• Work instruction:
When you return the entries, keep every word and mark exactly as it is.

------ Data section

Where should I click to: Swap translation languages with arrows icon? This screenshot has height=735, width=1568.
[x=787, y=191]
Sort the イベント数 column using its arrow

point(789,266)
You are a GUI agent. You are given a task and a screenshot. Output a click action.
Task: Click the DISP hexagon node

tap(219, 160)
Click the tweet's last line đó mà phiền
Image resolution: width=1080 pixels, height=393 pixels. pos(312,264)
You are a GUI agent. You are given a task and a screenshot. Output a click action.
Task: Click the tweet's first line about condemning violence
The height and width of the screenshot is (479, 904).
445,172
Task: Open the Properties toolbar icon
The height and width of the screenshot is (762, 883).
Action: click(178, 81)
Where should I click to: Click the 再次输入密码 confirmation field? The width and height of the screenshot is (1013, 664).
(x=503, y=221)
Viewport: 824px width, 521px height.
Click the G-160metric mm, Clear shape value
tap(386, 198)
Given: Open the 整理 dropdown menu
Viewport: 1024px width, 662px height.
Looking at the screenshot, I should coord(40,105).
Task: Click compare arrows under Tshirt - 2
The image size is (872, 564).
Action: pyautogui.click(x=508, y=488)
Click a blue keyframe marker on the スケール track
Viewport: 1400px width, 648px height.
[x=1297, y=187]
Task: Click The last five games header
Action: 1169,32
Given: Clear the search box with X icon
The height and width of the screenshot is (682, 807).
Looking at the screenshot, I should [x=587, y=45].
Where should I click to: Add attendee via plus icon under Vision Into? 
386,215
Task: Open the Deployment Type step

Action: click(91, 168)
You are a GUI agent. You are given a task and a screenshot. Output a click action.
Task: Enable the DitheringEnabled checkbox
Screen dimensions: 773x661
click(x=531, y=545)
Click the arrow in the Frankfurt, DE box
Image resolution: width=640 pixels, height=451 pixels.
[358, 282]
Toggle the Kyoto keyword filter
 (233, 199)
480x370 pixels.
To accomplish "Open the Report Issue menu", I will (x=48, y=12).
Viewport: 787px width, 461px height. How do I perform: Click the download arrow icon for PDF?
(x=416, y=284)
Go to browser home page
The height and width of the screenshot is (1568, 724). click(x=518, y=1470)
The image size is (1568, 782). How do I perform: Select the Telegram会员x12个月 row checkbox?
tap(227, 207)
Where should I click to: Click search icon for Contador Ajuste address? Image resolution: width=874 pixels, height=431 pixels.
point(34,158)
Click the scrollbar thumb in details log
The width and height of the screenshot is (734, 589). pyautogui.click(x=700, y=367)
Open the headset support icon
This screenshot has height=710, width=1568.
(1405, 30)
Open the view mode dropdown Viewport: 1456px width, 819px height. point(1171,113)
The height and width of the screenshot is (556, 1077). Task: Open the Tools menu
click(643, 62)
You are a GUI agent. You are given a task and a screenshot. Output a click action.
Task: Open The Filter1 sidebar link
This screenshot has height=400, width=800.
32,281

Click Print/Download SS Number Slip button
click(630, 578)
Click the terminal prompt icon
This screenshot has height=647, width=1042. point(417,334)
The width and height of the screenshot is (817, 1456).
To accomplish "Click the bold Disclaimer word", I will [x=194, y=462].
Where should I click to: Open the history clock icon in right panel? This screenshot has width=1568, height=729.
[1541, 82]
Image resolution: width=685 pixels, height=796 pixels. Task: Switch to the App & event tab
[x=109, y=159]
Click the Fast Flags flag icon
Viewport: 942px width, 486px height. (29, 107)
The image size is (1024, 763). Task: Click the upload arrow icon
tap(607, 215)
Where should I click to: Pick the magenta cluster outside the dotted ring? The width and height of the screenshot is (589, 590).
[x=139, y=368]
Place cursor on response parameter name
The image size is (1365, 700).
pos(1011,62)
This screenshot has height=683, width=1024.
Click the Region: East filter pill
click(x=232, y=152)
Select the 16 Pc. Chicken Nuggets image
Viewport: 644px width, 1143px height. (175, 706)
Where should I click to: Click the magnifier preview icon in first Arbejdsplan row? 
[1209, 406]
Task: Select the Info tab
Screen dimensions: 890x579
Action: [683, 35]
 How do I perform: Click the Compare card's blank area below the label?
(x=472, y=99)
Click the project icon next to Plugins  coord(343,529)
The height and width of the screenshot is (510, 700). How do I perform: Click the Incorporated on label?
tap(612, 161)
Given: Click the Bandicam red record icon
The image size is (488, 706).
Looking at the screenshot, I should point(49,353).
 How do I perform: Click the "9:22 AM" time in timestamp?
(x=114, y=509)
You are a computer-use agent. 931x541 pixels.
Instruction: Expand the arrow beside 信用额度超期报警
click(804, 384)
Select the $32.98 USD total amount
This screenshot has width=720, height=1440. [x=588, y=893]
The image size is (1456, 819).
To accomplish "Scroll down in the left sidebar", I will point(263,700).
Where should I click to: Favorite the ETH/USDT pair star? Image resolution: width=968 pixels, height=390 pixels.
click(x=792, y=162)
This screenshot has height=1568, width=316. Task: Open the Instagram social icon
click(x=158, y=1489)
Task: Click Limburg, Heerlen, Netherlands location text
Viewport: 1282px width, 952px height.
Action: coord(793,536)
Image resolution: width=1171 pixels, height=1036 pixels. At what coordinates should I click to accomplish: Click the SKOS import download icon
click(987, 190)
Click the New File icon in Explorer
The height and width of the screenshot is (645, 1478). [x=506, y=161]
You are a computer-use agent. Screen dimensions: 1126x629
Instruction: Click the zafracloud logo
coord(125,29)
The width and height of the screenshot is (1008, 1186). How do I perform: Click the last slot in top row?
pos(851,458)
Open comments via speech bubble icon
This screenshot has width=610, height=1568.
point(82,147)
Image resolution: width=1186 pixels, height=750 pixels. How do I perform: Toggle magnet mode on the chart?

------------

• Task result:
Where should I click to: Swap translation languages with arrows icon? This screenshot has height=735, width=1568.
[x=787, y=191]
Sort the イベント数 column using its arrow

point(789,266)
You are a GUI agent. You are given a task and a screenshot. Output a click action.
Task: Click the DISP hexagon node

tap(219, 160)
Click the tweet's last line đó mà phiền
Image resolution: width=1080 pixels, height=393 pixels. pos(312,264)
You are a GUI agent. You are given a task and a screenshot. Output a click action.
Task: Click the tweet's first line about condemning violence
The height and width of the screenshot is (479, 904).
445,172
Task: Open the Properties toolbar icon
The height and width of the screenshot is (762, 883).
Action: click(178, 81)
Where should I click to: Click the 再次输入密码 confirmation field? The width and height of the screenshot is (1013, 664).
(x=503, y=221)
Viewport: 824px width, 521px height.
Click the G-160metric mm, Clear shape value
tap(386, 198)
Given: Open the 整理 dropdown menu
Viewport: 1024px width, 662px height.
Looking at the screenshot, I should coord(40,105).
Task: Click compare arrows under Tshirt - 2
The image size is (872, 564).
Action: pyautogui.click(x=508, y=488)
Click a blue keyframe marker on the スケール track
Viewport: 1400px width, 648px height.
[x=1297, y=187]
Task: Click The last five games header
Action: 1169,32
Given: Clear the search box with X icon
The height and width of the screenshot is (682, 807).
Looking at the screenshot, I should [x=587, y=45].
Where should I click to: Add attendee via plus icon under Vision Into? 
386,215
Task: Open the Deployment Type step

Action: click(91, 168)
You are a GUI agent. You are given a task and a screenshot. Output a click action.
Task: Enable the DitheringEnabled checkbox
Screen dimensions: 773x661
click(x=531, y=545)
Click the arrow in the Frankfurt, DE box
Image resolution: width=640 pixels, height=451 pixels.
[358, 282]
Toggle the Kyoto keyword filter
 (233, 199)
480x370 pixels.
To accomplish "Open the Report Issue menu", I will (x=48, y=12).
Viewport: 787px width, 461px height. How do I perform: Click the download arrow icon for PDF?
(x=416, y=284)
Go to browser home page
The height and width of the screenshot is (1568, 724). click(x=518, y=1470)
The image size is (1568, 782). How do I perform: Select the Telegram会员x12个月 row checkbox?
tap(227, 207)
Where should I click to: Click search icon for Contador Ajuste address? Image resolution: width=874 pixels, height=431 pixels.
point(34,158)
Click the scrollbar thumb in details log
The width and height of the screenshot is (734, 589). pyautogui.click(x=700, y=367)
Open the headset support icon
This screenshot has height=710, width=1568.
(1405, 30)
Open the view mode dropdown Viewport: 1456px width, 819px height. point(1171,113)
The height and width of the screenshot is (556, 1077). Task: Open the Tools menu
click(643, 62)
You are a GUI agent. You are given a task and a screenshot. Output a click action.
Task: Open The Filter1 sidebar link
This screenshot has height=400, width=800.
32,281

Click Print/Download SS Number Slip button
click(630, 578)
Click the terminal prompt icon
This screenshot has height=647, width=1042. point(417,334)
The width and height of the screenshot is (817, 1456).
To accomplish "Click the bold Disclaimer word", I will [x=194, y=462].
Where should I click to: Open the history clock icon in right panel? This screenshot has width=1568, height=729.
[1541, 82]
Image resolution: width=685 pixels, height=796 pixels. Task: Switch to the App & event tab
[x=109, y=159]
Click the Fast Flags flag icon
Viewport: 942px width, 486px height. (29, 107)
The image size is (1024, 763). Task: Click the upload arrow icon
tap(607, 215)
Where should I click to: Pick the magenta cluster outside the dotted ring? The width and height of the screenshot is (589, 590).
[x=139, y=368]
Place cursor on response parameter name
The image size is (1365, 700).
pos(1011,62)
This screenshot has height=683, width=1024.
Click the Region: East filter pill
click(x=232, y=152)
Select the 16 Pc. Chicken Nuggets image
Viewport: 644px width, 1143px height. (175, 706)
Where should I click to: Click the magnifier preview icon in first Arbejdsplan row? 
[1209, 406]
Task: Select the Info tab
Screen dimensions: 890x579
Action: [683, 35]
 How do I perform: Click the Compare card's blank area below the label?
(x=472, y=99)
Click the project icon next to Plugins  coord(343,529)
The height and width of the screenshot is (510, 700). How do I perform: Click the Incorporated on label?
tap(612, 161)
Given: Click the Bandicam red record icon
The image size is (488, 706).
Looking at the screenshot, I should point(49,353).
 How do I perform: Click the "9:22 AM" time in timestamp?
(x=114, y=509)
You are a computer-use agent. 931x541 pixels.
Instruction: Expand the arrow beside 信用额度超期报警
click(804, 384)
Select the $32.98 USD total amount
This screenshot has width=720, height=1440. [x=588, y=893]
The image size is (1456, 819).
To accomplish "Scroll down in the left sidebar", I will point(263,700).
Where should I click to: Favorite the ETH/USDT pair star? Image resolution: width=968 pixels, height=390 pixels.
click(x=792, y=162)
This screenshot has height=1568, width=316. Task: Open the Instagram social icon
click(x=158, y=1489)
Task: Click Limburg, Heerlen, Netherlands location text
Viewport: 1282px width, 952px height.
Action: coord(793,536)
Image resolution: width=1171 pixels, height=1036 pixels. At what coordinates should I click to accomplish: Click the SKOS import download icon
click(987, 190)
Click the New File icon in Explorer
The height and width of the screenshot is (645, 1478). [x=506, y=161]
You are a computer-use agent. Screen dimensions: 1126x629
Instruction: Click the zafracloud logo
coord(125,29)
The width and height of the screenshot is (1008, 1186). How do I perform: Click the last slot in top row?
pos(851,458)
Open comments via speech bubble icon
This screenshot has width=610, height=1568.
point(82,147)
Image resolution: width=1186 pixels, height=750 pixels. How do I perform: Toggle magnet mode on the chart?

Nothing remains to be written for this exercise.